Switch "Email" to "E-mail" in the material, starting at the line that contains "Przejdź na stronę główną. (193, 651)" and ending at the line that contains "Tour Phú Quốc [LIÊN HỆ] (61, 2108)". Write out only those lines again, leaving everything else unchanged.

Records from a dataset
● ● ● ●
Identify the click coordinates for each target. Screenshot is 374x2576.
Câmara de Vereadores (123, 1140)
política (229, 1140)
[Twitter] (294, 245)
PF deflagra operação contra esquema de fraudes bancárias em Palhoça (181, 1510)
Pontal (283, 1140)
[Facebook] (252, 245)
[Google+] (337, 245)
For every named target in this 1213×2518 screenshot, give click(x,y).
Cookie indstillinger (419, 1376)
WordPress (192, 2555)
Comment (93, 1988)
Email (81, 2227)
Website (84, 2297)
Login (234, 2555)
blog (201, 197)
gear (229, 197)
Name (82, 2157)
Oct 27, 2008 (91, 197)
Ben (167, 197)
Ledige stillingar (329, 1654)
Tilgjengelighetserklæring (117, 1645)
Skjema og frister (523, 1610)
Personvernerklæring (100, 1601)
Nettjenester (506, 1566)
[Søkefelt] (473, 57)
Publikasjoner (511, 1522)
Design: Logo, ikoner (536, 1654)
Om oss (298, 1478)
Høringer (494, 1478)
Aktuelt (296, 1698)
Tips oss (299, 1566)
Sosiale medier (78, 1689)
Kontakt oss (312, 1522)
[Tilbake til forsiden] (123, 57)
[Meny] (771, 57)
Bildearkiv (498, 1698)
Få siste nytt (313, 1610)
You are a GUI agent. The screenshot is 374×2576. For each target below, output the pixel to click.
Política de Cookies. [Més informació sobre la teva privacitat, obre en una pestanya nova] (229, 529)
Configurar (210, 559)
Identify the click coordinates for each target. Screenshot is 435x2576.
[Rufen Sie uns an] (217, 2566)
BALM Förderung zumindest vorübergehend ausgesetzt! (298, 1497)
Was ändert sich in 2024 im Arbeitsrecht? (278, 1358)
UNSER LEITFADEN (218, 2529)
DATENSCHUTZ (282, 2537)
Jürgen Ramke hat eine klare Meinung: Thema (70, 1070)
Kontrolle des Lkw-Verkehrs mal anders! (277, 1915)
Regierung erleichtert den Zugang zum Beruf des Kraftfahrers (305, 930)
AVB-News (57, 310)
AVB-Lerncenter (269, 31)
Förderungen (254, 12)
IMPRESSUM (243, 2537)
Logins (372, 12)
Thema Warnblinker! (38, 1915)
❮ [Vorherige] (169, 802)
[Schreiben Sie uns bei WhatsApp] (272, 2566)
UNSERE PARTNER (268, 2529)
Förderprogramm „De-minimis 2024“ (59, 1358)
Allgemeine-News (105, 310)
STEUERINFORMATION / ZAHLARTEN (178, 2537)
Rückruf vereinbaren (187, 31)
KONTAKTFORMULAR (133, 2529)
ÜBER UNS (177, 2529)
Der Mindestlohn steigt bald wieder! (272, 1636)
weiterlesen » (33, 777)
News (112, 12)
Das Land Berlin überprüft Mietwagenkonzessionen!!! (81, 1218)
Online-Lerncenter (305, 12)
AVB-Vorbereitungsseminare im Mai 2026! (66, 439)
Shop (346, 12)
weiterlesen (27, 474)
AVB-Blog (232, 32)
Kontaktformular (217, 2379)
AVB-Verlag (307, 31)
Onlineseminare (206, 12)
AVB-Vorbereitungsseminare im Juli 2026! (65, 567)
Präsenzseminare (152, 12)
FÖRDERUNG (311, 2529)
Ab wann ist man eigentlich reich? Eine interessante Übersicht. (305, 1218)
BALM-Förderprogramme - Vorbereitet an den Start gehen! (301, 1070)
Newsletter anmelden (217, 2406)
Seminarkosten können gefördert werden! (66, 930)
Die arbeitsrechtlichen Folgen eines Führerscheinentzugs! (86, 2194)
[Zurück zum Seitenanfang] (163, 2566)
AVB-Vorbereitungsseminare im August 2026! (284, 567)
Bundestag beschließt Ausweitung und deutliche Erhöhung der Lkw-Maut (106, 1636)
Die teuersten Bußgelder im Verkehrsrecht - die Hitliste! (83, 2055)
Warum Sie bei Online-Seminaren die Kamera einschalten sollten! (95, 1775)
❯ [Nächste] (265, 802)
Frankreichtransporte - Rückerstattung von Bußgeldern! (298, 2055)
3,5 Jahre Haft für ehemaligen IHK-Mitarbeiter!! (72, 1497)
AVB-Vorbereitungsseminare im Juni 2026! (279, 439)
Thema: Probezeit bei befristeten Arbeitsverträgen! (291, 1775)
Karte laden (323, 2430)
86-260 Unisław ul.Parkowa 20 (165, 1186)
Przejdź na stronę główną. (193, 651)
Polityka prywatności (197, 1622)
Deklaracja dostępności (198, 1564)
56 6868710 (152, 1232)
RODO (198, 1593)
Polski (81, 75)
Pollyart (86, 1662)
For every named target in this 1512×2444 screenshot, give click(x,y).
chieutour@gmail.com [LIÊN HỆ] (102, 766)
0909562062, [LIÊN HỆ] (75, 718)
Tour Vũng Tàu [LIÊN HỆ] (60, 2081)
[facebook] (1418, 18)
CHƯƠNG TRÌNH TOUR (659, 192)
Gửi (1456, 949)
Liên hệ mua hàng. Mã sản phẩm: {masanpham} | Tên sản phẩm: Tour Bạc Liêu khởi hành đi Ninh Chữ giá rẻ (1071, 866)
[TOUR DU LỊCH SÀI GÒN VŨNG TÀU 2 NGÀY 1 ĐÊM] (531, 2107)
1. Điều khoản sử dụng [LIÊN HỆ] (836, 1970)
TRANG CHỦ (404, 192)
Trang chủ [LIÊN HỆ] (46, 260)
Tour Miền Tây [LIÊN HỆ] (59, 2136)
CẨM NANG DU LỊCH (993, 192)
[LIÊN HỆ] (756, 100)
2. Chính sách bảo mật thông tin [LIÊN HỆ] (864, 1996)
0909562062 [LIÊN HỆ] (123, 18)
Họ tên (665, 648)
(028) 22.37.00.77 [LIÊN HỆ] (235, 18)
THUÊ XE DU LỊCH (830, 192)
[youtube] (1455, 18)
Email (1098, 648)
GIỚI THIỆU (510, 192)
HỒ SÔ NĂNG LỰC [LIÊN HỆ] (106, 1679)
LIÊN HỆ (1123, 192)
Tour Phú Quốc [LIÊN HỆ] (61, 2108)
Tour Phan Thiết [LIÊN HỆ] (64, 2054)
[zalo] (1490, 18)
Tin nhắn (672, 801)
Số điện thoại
● ● ● ●
* FINISHED EXERCISE
Przejdź na stronę główną. (193, 651)
Polityka prywatności (197, 1622)
Deklaracja dostępności (198, 1564)
56 6868710 (152, 1232)
RODO (198, 1593)
Polski (81, 75)
Pollyart (86, 1662)
For every named target in this 1512×2444 screenshot, give click(x,y).
chieutour@gmail.com [LIÊN HỆ] (102, 766)
0909562062, [LIÊN HỆ] (75, 718)
Tour Vũng Tàu [LIÊN HỆ] (60, 2081)
[facebook] (1418, 18)
CHƯƠNG TRÌNH TOUR (659, 192)
Gửi (1456, 949)
Liên hệ mua hàng. Mã sản phẩm: {masanpham} | Tên sản phẩm: Tour Bạc Liêu khởi hành đi Ninh Chữ giá rẻ (1071, 866)
[TOUR DU LỊCH SÀI GÒN VŨNG TÀU 2 NGÀY 1 ĐÊM] (531, 2107)
1. Điều khoản sử dụng [LIÊN HỆ] (836, 1970)
TRANG CHỦ (404, 192)
Trang chủ [LIÊN HỆ] (46, 260)
Tour Miền Tây [LIÊN HỆ] (59, 2136)
CẨM NANG DU LỊCH (993, 192)
[LIÊN HỆ] (756, 100)
2. Chính sách bảo mật thông tin [LIÊN HỆ] (864, 1996)
0909562062 [LIÊN HỆ] (123, 18)
Họ tên (665, 648)
(028) 22.37.00.77 [LIÊN HỆ] (235, 18)
THUÊ XE DU LỊCH (830, 192)
[youtube] (1455, 18)
E-mail (1098, 648)
GIỚI THIỆU (510, 192)
HỒ SÔ NĂNG LỰC [LIÊN HỆ] (106, 1679)
LIÊN HỆ (1123, 192)
Tour Phú Quốc [LIÊN HỆ] (61, 2108)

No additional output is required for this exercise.